PICICA: "O ano de
2014 começou na velocidade da luz. Para quem apostou no fim, ou no
enfraquecimento, das manifestações a potência do protesto contra a
realização da Copa do Mundo surpreendeu. Antes, o fenômeno dos
rolezinhos impôs uma dura derrota ao elitismo e ao racismo tradicionais.
Neste post, que marca o aniversário de cinco anos d'O Descurvo e a entrada no Ano VI,
a nossa hipótese para essa tremenda esfinge é a seguinte: não se trata
de um processo explicável pela análise de correlação de forças
políticas, do equilíbrio macroeconômico ou algo do tipo, mas sim de algo
que decorre de uma nova composição social, de uma nova forma de
sociabilidade e, até, de pensamento para além da vida em "sociedade"."
Ano VI: No Meio do Caminho da Democracia havia um Fusca.
O ano de
2014 começou na velocidade da luz. Para quem apostou no fim, ou no
enfraquecimento, das manifestações a potência do protesto contra a
realização da Copa do Mundo surpreendeu. Antes, o fenômeno dos
rolezinhos impôs uma dura derrota ao elitismo e ao racismo tradicionais.

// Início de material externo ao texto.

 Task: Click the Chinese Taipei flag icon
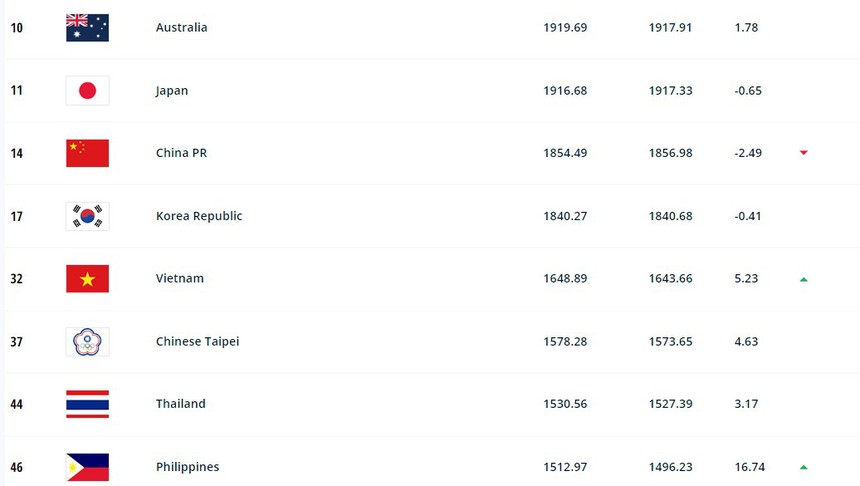tap(87, 342)
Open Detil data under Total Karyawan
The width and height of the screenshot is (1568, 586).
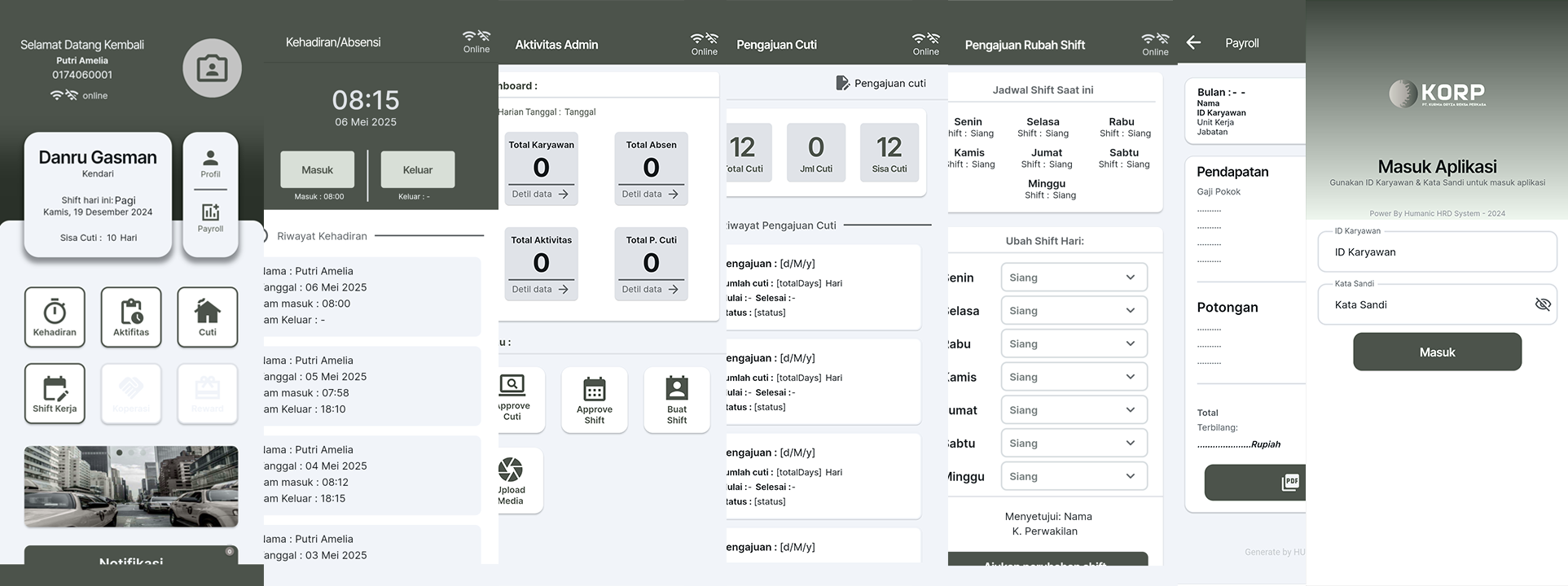(541, 195)
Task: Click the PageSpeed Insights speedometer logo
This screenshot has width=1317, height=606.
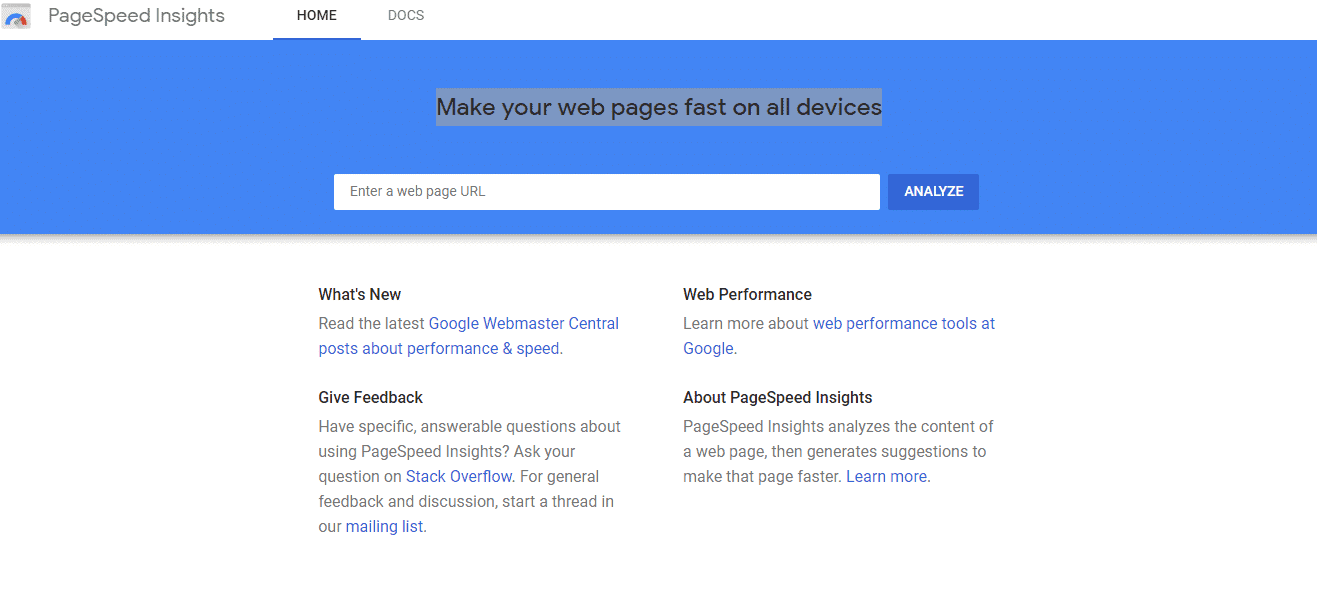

Neste post, que marca o aniversário de cinco anos d'O Descurvo e a entrada no Ano VI,
a nossa hipótese para essa tremenda esfinge é a seguinte: não se trata
de um processo explicável pela análise de correlação de forças
políticas, do equilíbrio macroeconômico ou algo do tipo, mas sim de algo
que decorre de uma nova composição social, de uma nova forma de
sociabilidade e, até, de pensamento para além da vida em "sociedade".
Parece
simples, mas não é. O avanço do capitalismo cognitivo, o trabalho
imaterial, a globalização, a internet etc trouxeram mudanças sim
relevantes, mas o que interessa aqui é que graças a uma nova perspectiva
antropológica tudo isso tomou um significado novo. E quando falamos em
homem, com efeito, é de desejo que estamos falando: o que há de
relevante nas mudanças brasileiras dos últimos anos, não é que tudo
mudou pelo motivo de que reformas socioeconômicas mudaram objetivamente
as coisas, mas que aquilo que há de relevante nessas transformações foi
uma intensa liberação do desejo.
Trocando
em miúdos, as gentes mestiças e pobres, as minorias oprimidas no sistema
brasileiro, sentiram-se autorizadas a desejar. Numa sociedade marcada
por um esquema rígido de exclusão e opressão, isso mudou tudo. É, numa
simplificação grosseira, uma nova sociedade brasileira, marcada por
novas tensões e, consequentemente, um novo equilíbrio. É preciso aceitar
que um novo mundo já está aí, e que no Brasil, mais ainda.
Enquanto
os velhos atores políticos conservadores procuram criar, do caos, a
saída para seu beco sem saída, a esquerda partidária aproveita mais
porque se reporta, e quer se reportar, a um mundo que não existe mais --
um mundo no qual o partido, o sindicato, o jornal geravam tendências.
Nunca
antes na história [recente] desse país houve tanto movimento para gerar
transformações. Mas ao mesmo tempo, a resposta que nós temos é a
retranca política. A realização da Copa do Mundo, que será ainda objeto
de muita discussão e quetais, é simples: exige envergadura política do
governo. Não adianta surfar em uma onda de repressão e escândalo
público. A Copa exige geração de direitos. A juventude precisa olhar
para o horizonte e poder sonhar com mais do que uma vida média.
Da parte
da esquerda, é necessário independência, prudência e a fuga constante do
fascismo. Não como ameaça externa, mas como o próprio risco de nos
tornamos algo menos do que vampiros. E não apenas o fascismo sujeito
histórico, mas o conceito de fascismo. A vontade de resolver o que não
se compreende pela violência, a atração fatal pelo poder. A diferença
entre o autoritário e o democrata será sempre a postura adotada face aos
questionamentos políticos, num primeiro momento, incompreensíveis. É
isso.
P.S.: Sem mais essa história essa de fusca queimado por manifestantes. Não foi nada disso que aconteceu. A violência que importa, aqui e agora, é a violência de Estado (a menos que você concorde com coisas como isso ou isso).
P.S. 2: Se
Dilma se reuniu ou se reunirá com sua equipe para discutir a Copa, eu
não sei. Mas ela que se toque do que está acontecendo. Fazer política
não dói, ou não deveria -- como o Mais Médicos poderia ter ensinado.